37 students in a classroom?!

“Five more students in each class,” a student scoffed. “Where would we put them?” “You know Sir, it isn’t really five more students,” another clever student informed us. “If you teach five classes, that will be 25 more compositions to correct!”

It had started as a polite conversation in a homeroom class about our government’s latest proposal to raise the number of students in each classroom. The discussion soon deteriorated into audio mayhem as each student felt obliged to voice his or her incredulity.

Speaking with fellow teachers our first reaction was, “We sure hope that that our education minister is merely floating a trial balloon.” However, being aware of the sorry state of our coffers and paying close attention to ardent fervor with which our government is implementing its austerity plan, it gives us great cause for concern. At issue is not so much the way it will affect teachers but rather the reckless sacrifice it is demanding from our students. This administration is proposing to mortgage the academic progress of our students and consequently the future wellbeing of our young people for perceived, short-term financial gains

Teachers have always suffered indignations. Adding three unpaid hours to the workweek is no big deal. Most teachers “volunteer” many extra hours already. The integration of special needs students into the classroom without special compensation has been a reality for years now. In fact many classrooms have more coded students than yet-to-be labeled ones! No, these are not deal breakers. Teachers have been undervalued and taken for granted for so long that it is not surprising that these changes are being proposed. However, when the powers that be in Quebec City suggest that any class size could go up to 37 students, it is here that teachers must take a stand. This is not an attack on the teacher, the class environment, or the curriculum. No this proposal is a grave threat to our students and their right to be taught with excellence.
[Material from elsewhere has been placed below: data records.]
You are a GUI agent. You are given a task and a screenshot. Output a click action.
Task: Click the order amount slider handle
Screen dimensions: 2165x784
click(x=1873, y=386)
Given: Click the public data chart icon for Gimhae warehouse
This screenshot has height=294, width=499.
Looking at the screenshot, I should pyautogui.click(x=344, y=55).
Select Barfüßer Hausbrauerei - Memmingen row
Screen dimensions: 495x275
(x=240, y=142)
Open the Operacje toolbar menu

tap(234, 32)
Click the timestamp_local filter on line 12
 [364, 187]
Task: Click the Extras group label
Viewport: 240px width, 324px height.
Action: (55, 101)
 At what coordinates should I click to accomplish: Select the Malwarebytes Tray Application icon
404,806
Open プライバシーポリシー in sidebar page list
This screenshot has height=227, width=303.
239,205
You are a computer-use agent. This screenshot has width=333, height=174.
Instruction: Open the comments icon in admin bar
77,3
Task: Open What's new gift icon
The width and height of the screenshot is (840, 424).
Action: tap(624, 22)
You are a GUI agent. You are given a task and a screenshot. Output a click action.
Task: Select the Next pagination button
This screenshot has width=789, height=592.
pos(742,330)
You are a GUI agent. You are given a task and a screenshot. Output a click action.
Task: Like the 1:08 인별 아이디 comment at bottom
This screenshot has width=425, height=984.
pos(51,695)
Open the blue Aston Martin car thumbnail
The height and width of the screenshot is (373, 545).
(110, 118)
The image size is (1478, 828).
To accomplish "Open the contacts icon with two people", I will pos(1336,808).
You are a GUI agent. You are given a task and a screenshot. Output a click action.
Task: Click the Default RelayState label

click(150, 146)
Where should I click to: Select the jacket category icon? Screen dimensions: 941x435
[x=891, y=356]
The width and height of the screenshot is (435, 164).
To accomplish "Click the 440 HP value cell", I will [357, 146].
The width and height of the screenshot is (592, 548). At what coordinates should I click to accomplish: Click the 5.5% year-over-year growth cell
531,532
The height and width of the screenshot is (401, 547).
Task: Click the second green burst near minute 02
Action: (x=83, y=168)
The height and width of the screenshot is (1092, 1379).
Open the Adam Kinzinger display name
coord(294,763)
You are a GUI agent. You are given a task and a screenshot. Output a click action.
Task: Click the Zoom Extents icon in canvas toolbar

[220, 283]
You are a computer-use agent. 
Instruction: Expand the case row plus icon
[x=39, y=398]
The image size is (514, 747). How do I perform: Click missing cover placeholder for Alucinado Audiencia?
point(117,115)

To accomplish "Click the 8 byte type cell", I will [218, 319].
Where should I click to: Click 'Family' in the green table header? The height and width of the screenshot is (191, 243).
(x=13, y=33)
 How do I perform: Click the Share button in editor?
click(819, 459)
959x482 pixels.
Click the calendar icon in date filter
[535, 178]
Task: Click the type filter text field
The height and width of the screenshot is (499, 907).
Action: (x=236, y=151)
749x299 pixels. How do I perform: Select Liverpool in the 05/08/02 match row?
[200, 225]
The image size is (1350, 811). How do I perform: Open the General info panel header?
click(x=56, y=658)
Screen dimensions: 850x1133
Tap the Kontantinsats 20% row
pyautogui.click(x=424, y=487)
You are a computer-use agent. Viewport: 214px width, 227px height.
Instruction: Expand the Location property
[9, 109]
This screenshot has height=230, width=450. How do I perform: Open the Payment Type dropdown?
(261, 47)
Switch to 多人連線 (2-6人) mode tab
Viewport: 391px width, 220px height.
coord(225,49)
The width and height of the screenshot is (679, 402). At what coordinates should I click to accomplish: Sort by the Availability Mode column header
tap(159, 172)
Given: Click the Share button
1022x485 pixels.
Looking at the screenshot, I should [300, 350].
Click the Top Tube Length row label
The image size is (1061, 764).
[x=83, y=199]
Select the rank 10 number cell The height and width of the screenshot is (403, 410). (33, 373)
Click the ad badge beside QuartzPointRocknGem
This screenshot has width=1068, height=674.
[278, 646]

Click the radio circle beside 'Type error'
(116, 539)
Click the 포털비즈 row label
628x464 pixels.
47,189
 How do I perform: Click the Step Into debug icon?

It is clear that we cannot spend money we do not have but class size is not the place where the province should make their cuts. This proposal is myopic and will spawn major expenses immediately as our students will suddenly suffer from a lack of attention from their teachers. Teachers will burn out, taxing our healthcare budget, students will drop out taxing our welfare and justice budgets, and our economy will take a direct hit as companies will have to scrounge to find employable young people. Take our chalk from us, our paper supplies, even our smart boards, but please do not expand the number of students in our classrooms. Instead, let me offer four places where significant cuts could be made which will offer greater savings without any economic or social hangover:

School boards. By reducing the number of boards and commissioners the government is moving in the right direction. Keep this up until you have eliminated linguistic boards. We should have bi-lingual boards that represent all students in a geographical region regardless of the language they speak. These boards will spawn greater cooperation among all schools. It will bring to an end half-empty school buildings operating right next door to over-crowded schools.

Schools. Sell the ones that are old or empty. Let their moldy walls, leaky roofs, ancient furnaces and drafty rooms be a contractor’s problem not that of the maintenance department. The money that you will gain from the sale and the funds you will save from not having to maintain these old buildings should go into a savings fund for the building of new schools in areas where there is a growing student population.

Standardized exams. Give the Ministry of Education a three-year moratorium on the scheduling, creation, collection, and marking of standardized exams. This three-year break will indeed save money in the area of personnel, paper, and shipping. Ultimately I am sure that we all will find that these anxiety-inducing inquisitions are not indicative of a child’s progress but rather a total waste of time, energy and money.

Private schools. What if parents of school-aged children were given a bursary at the beginning of each school year and were offered the choice to use it to pay the full-tuition at a public school or to reduce the amount of their child’s tuition at a private school? This would pressure public schools to improve their programs and be innovative with the delivery of their services. It would also force private schools to sharpen their pencils and find ways to be competitive in this new market.

Undoubtedly these are tough times for everyone. However, financial cuts must be made prudently. Any number of studies can be undertaken to buttress a previously held position. The proof that over-crowded classrooms are detrimental to students’ success comes from individual teachers. Bureaucrats will be hard pressed to find even one teacher who thinks increasing class size is reasonable or realistic. Swinging the cost-cutting sword wildly will do more long-term damage than if we plan well and then surgically trim any truly extraneous fat from the system.